Task to carry out: Find the line with "Viewport: 1080px width, 518px" in the data below. Repeat it and every line after it exactly, but not the pictures.

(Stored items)
____________

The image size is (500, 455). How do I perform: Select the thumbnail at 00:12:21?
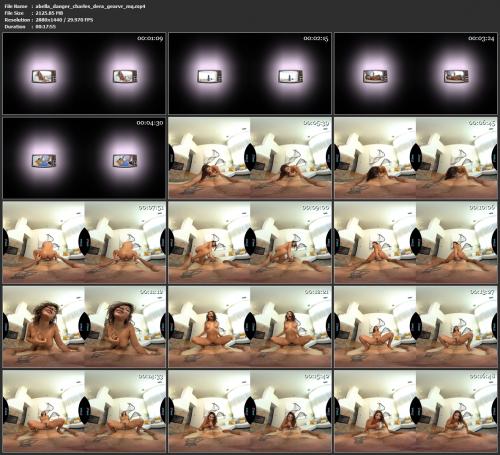click(250, 327)
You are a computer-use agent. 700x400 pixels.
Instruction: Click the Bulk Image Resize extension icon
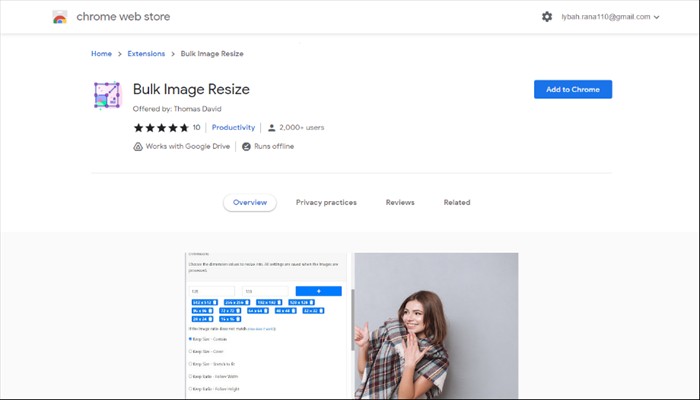click(107, 95)
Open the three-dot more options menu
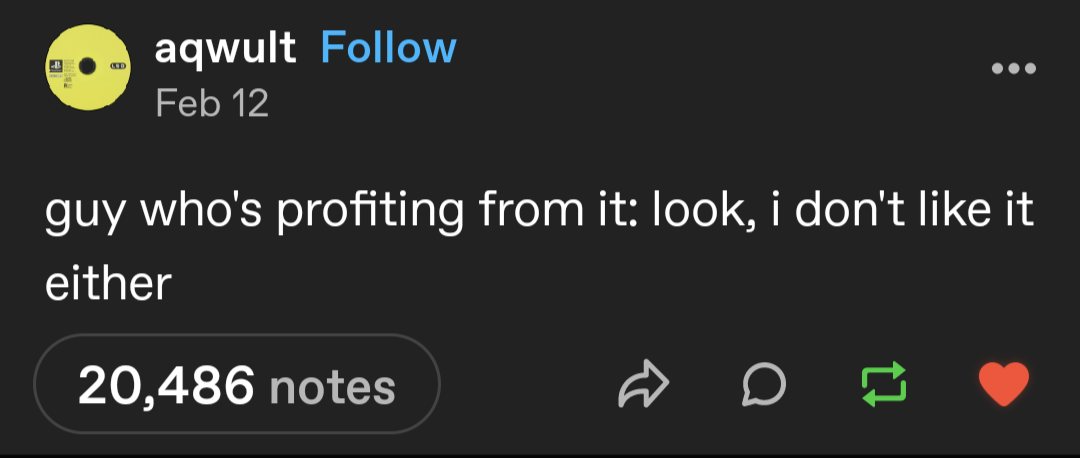This screenshot has width=1080, height=458. pyautogui.click(x=1014, y=69)
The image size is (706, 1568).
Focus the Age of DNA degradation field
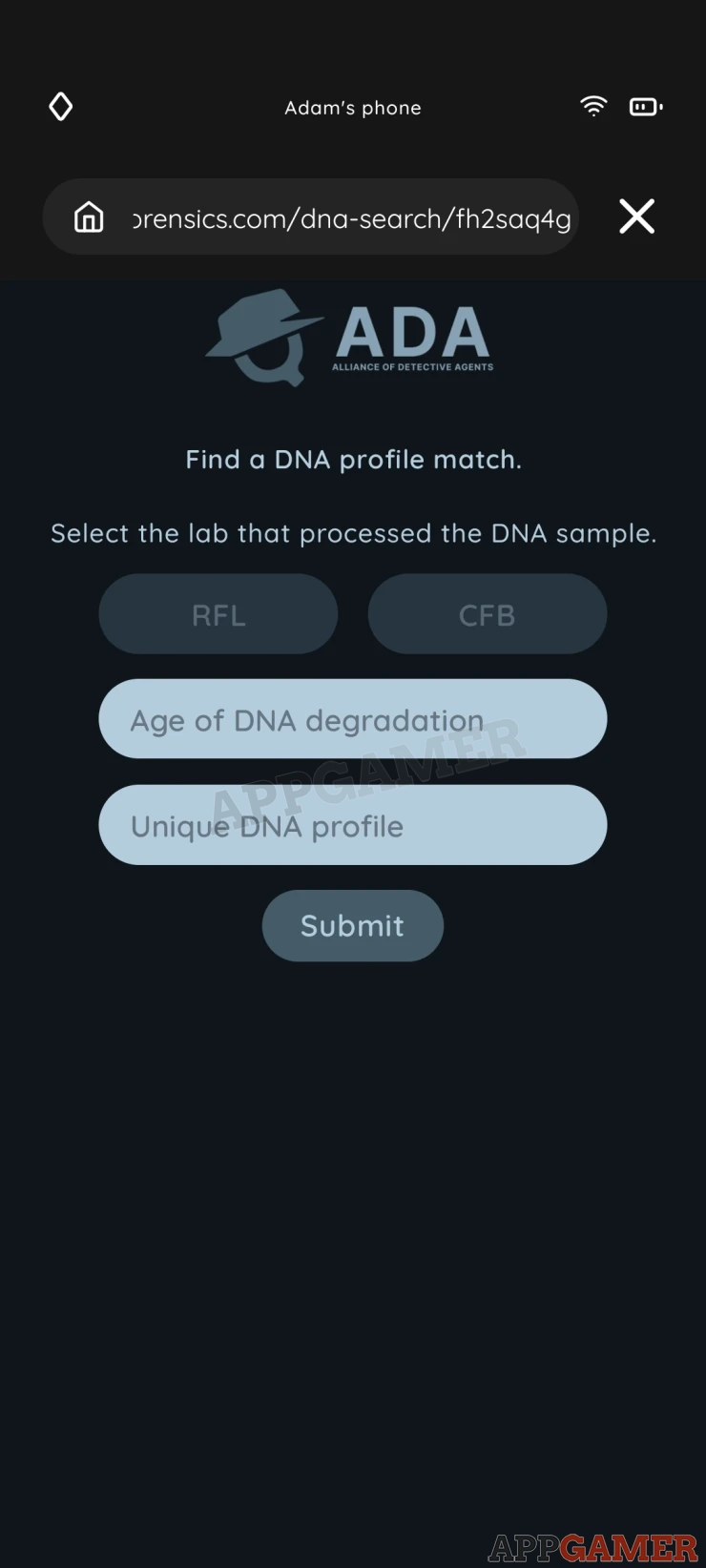tap(353, 719)
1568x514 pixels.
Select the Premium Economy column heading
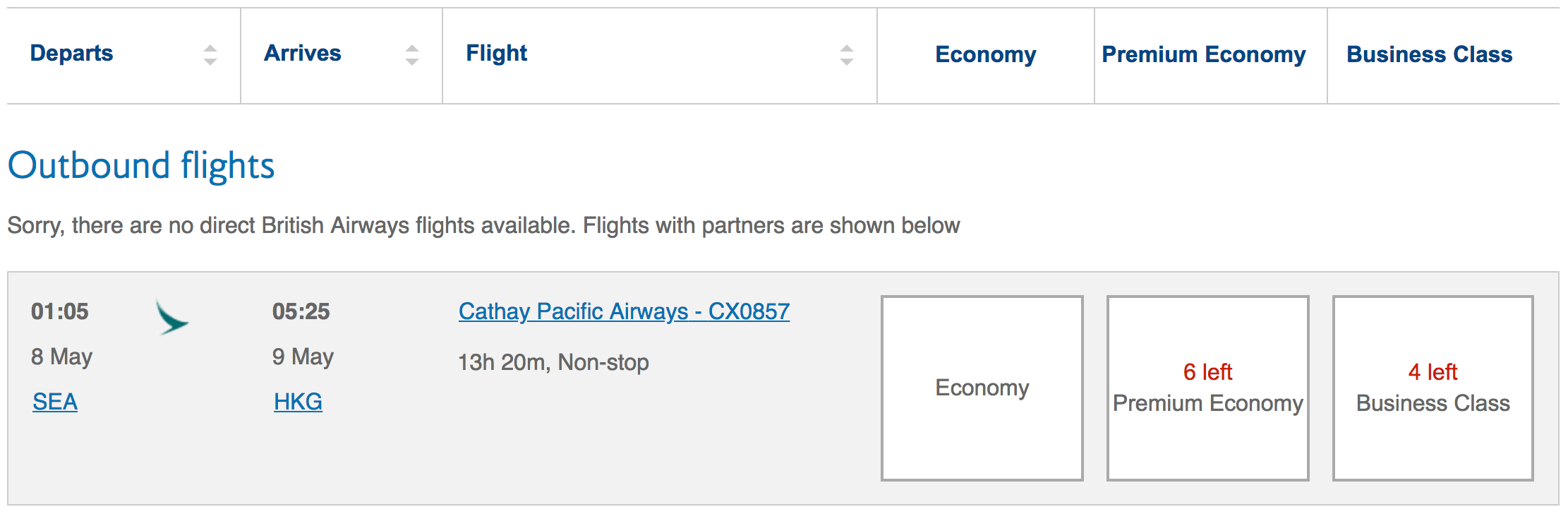[1203, 55]
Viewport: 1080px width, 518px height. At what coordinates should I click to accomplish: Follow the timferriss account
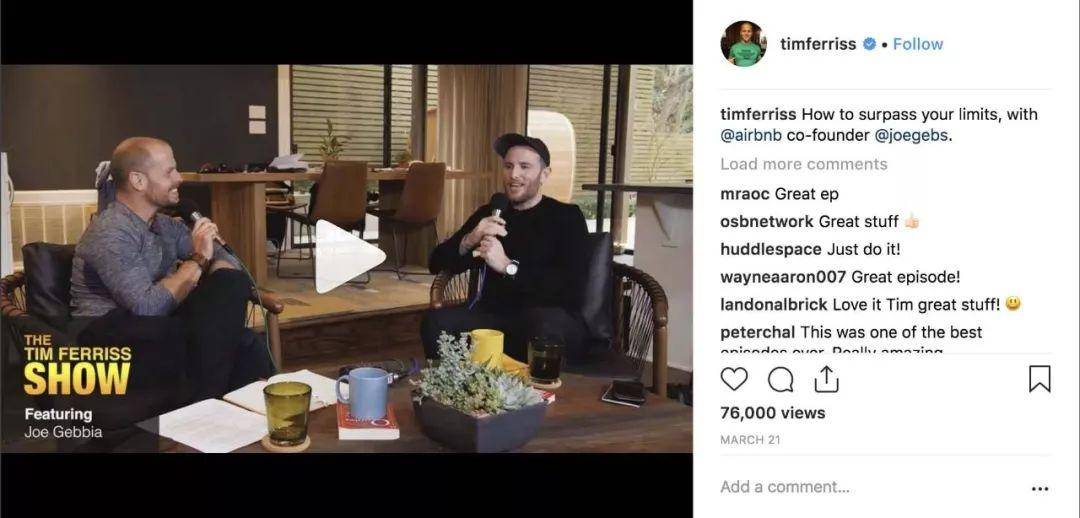click(917, 44)
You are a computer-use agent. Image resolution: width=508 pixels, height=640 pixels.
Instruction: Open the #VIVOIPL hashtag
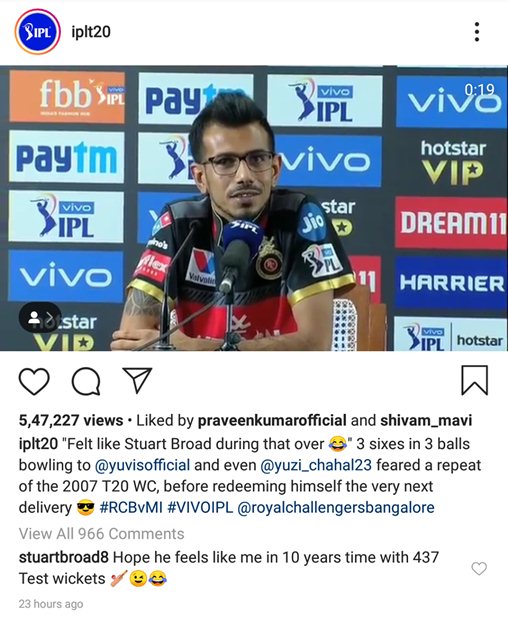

____________

Answer to this exercise:
Viewport: 1080px width, 518px height. At what coordinates should I click to accomplish: Follow the timferriss account
click(917, 44)
You are a computer-use agent. Image resolution: width=508 pixels, height=640 pixels.
Instruction: Open the #VIVOIPL hashtag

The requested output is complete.